La critique de Didier Koch pour Plans Américains

Certains faits divers horribles frappent l'imagination plus que d'autres. Les séquestrations au long cours perpétrées sur les enfants d'une famille, ou le plus souvent sur une jeune fille kidnappée dans la rue, sont, en raison du nombre d'années où elles restent ignorées du voisinage le plus proche, incompréhensibles pour tout esprit cartésien. C'est d'Autriche, avec les affaires Kampusch et Fritzl, que sont venus ces dernières années les cas les plus médiatiques. L'écrivaine irlandaise Emma Donoghue s'est largement inspirée de ces deux affaires pour écrire son roman "Room" paru en 2010, qu'elle avait concomitamment transcrit en scénario afin qu'il soit porté à l'écran. Son compatriote réalisateur Lenny Abrahamson, commençant à avoir une reconnaissance nationale depuis "Garage" (2007), avait  lu le roman, puis envoyé à Miss Donoghue une lettre enflammée relatant la forte impression qu'il avait ressentie.

Après leur rencontre, les choses se mirent rapidement en route pour aboutir à ce film aussi bouleversant que surprenant, qui rapportera à un Oscar à Brie Larson, l'interprète de Joy, la jeune femme enfermée dans une cabane jardin depuis sept ans. Violée régulièrement par son ravisseur, Joy n'est plus seule, l'éducation d'un fils lui incombant désormais à l'intérieur de l'espace restreint qui lui tient lieu tout à la fois de cuisine, de chambre à coucher et de salle de bains. C'est exactement le jour où le petit Jack (Jacob Tremblay) fête ses cinq ans que Lenny Abrahamson nous invite à entrer dans le film et, par la même, à pénétrer en douceur dans l'intimité de la mère et de son fils.

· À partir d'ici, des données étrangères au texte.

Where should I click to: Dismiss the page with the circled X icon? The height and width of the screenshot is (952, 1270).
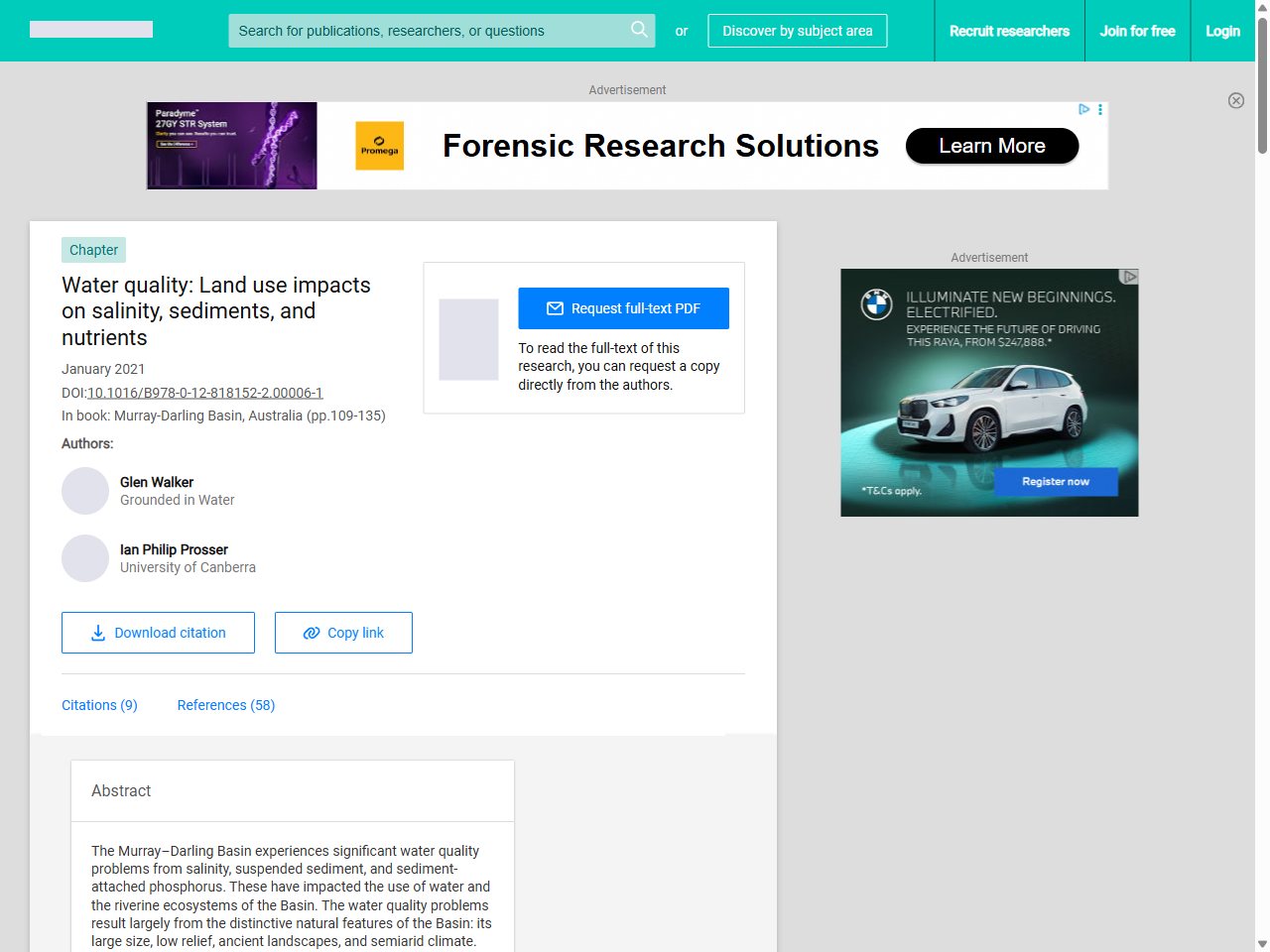[1236, 100]
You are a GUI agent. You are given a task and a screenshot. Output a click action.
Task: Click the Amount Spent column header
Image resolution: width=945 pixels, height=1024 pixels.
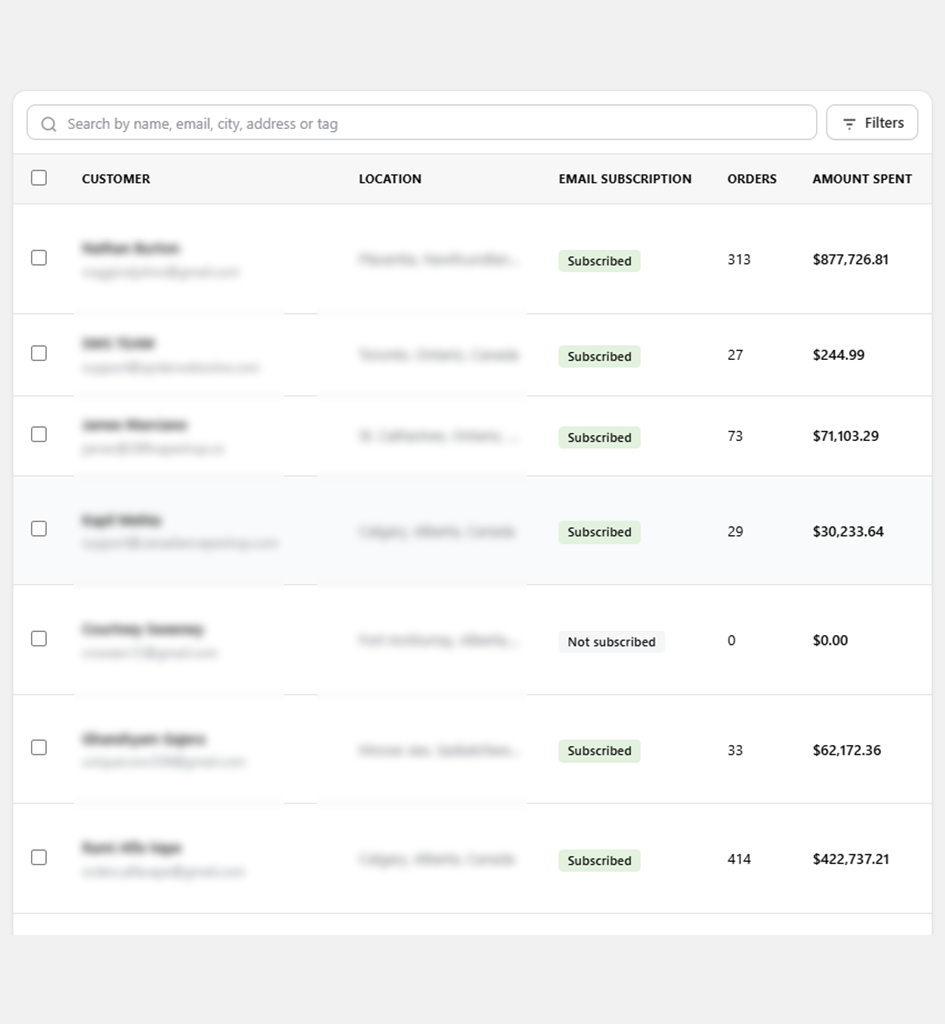[862, 179]

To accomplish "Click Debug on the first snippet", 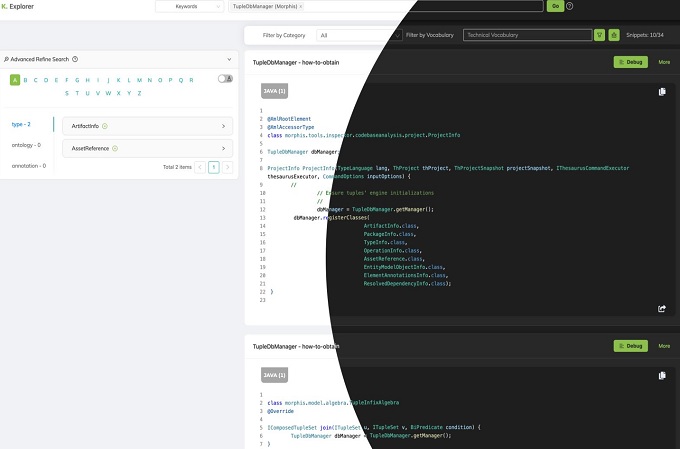I will click(630, 62).
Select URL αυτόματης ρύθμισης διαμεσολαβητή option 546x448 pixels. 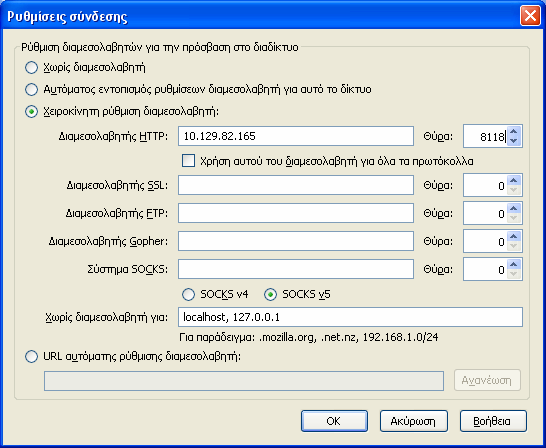point(31,357)
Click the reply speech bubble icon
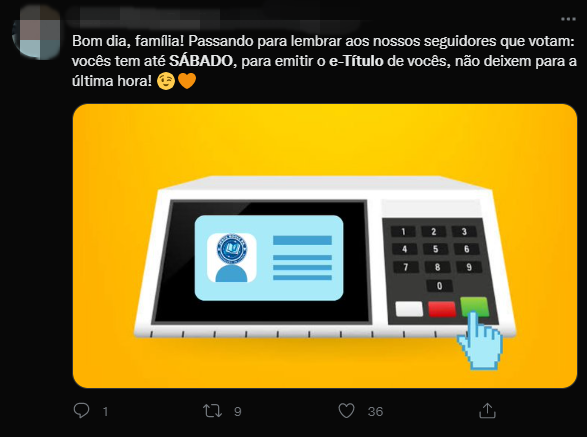The width and height of the screenshot is (587, 437). 81,410
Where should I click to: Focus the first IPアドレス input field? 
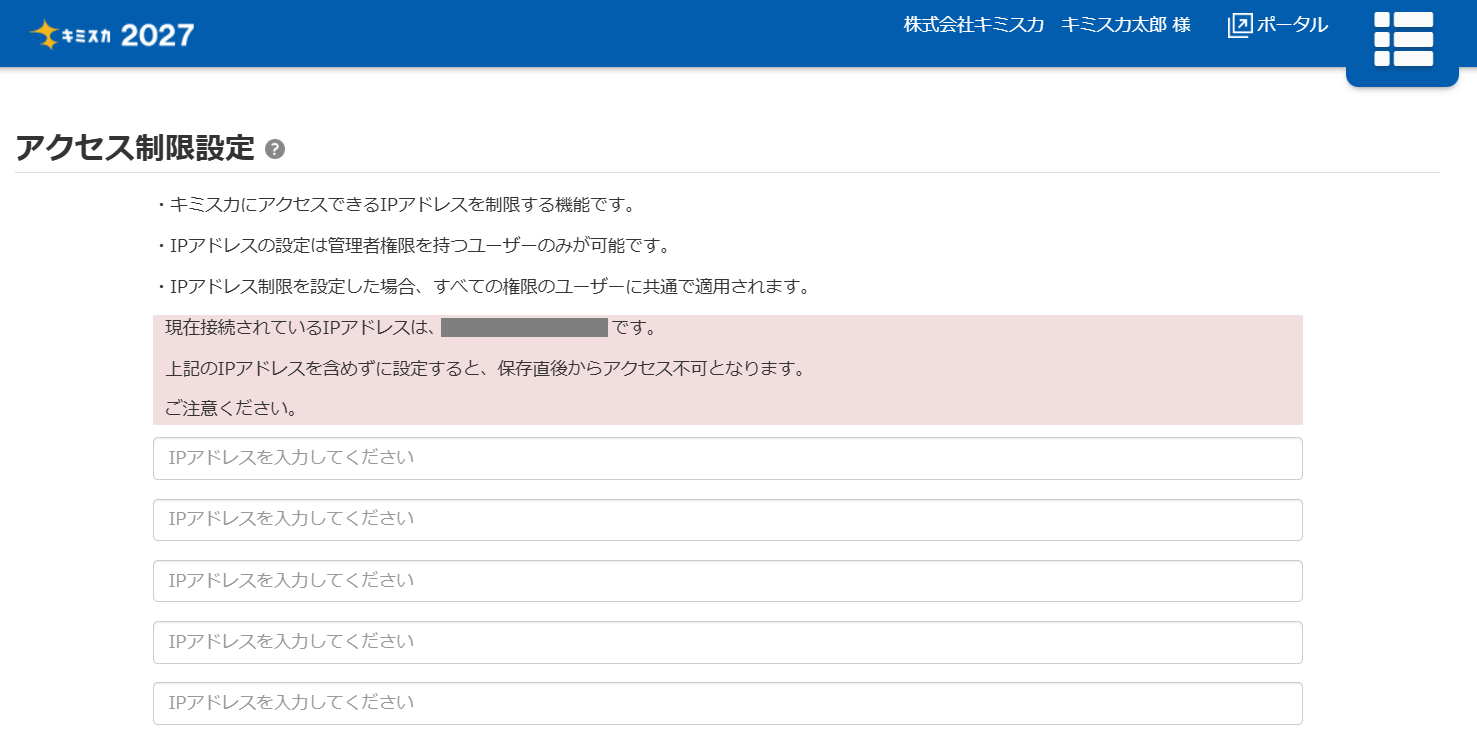[x=727, y=458]
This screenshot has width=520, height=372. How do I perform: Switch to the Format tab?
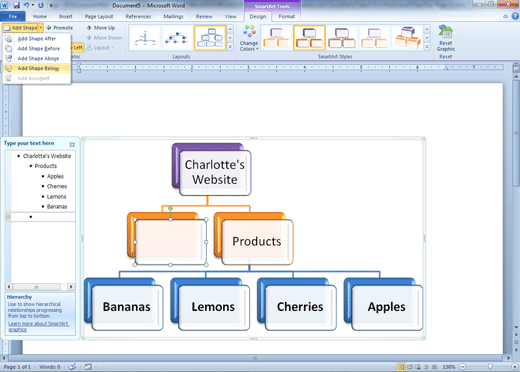pyautogui.click(x=287, y=16)
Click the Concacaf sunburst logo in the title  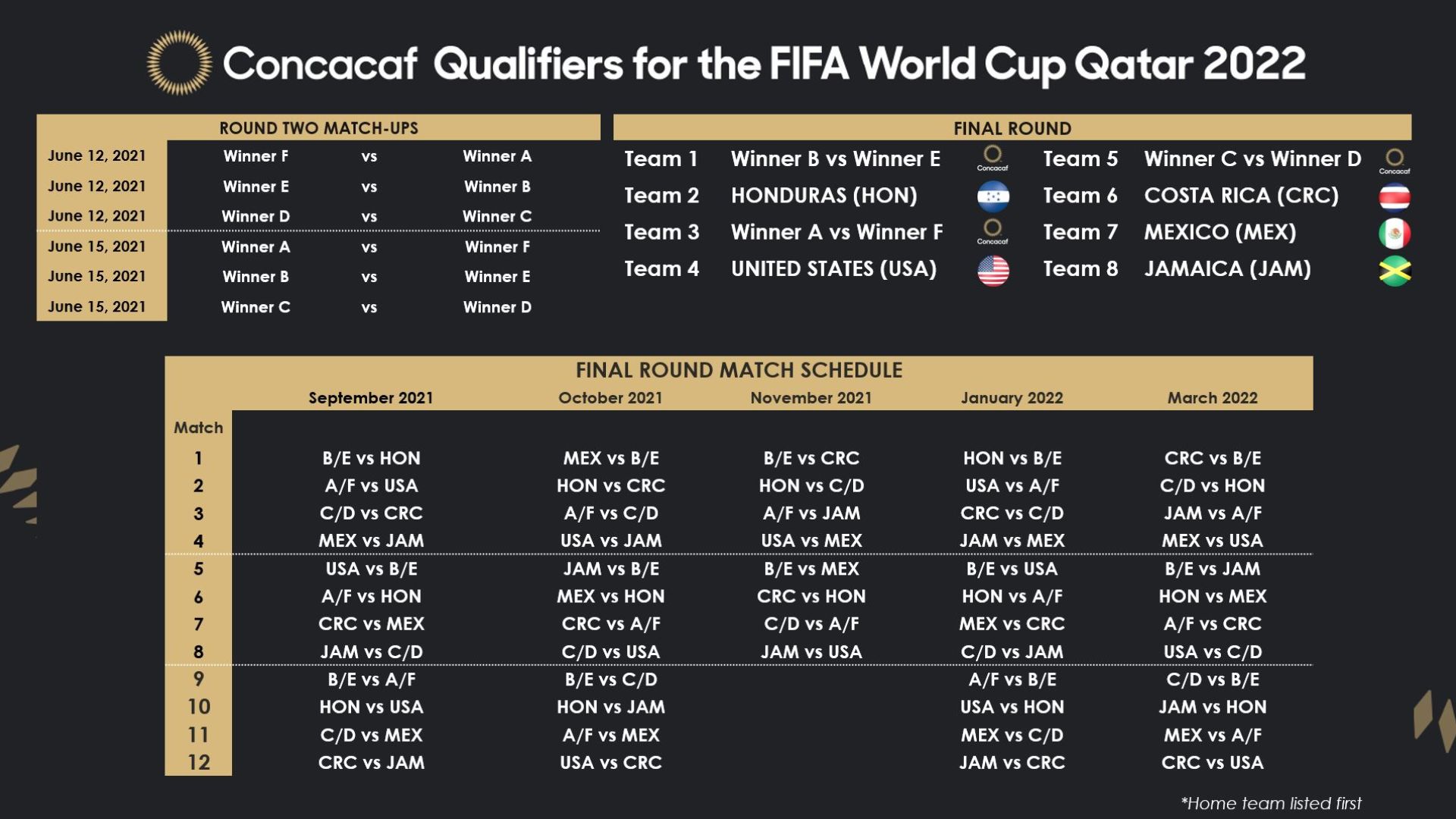[x=179, y=63]
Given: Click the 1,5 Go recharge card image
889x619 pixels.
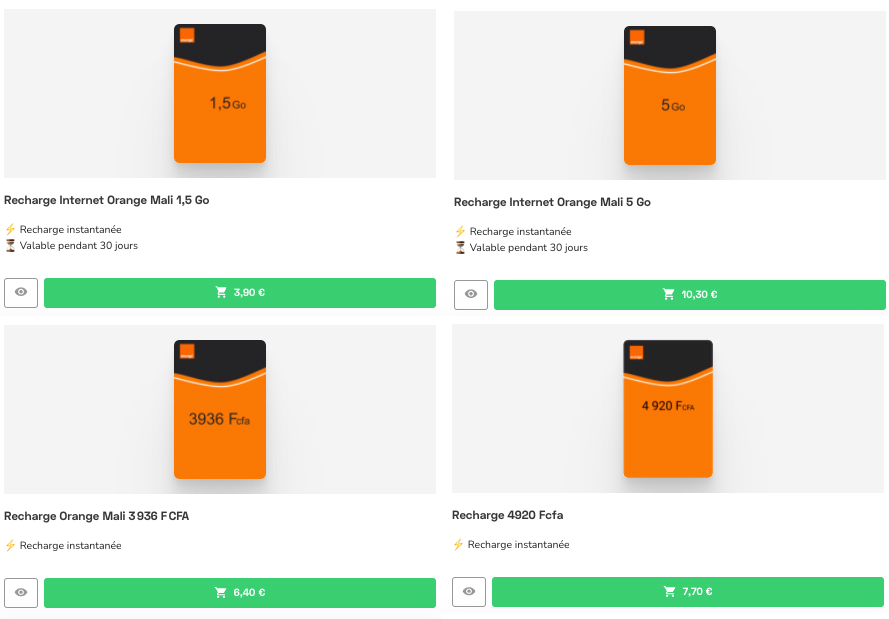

En préambule a été évoquée l'impossibilité à envisager l'organisation de la survie sur une durée aussi longue et sans aucun contact extérieur. C'est ce côté du voile qu'Emma Donoghue et Lenny Abrahamson ont choisi de lever plutôt que de broder de manière plus conventionnelle autour de la personnalité malade du ravisseur qui ne tiendra dans le film qu'une place mineure. L'inimaginable prend alors forme concrète et, avec lui, l'adage qui dit que "partout la vie reprend ses droits". Un premier paradoxe douloureux s'impose progressivement au spectateur, bien obligé d'admettre que cet enfant né de la violence est sans doute la meilleure chose qui soit arrivée à Joy à travers cette nouvelle responsabilité l'obligeant à se projeter au-delà d'elle-même.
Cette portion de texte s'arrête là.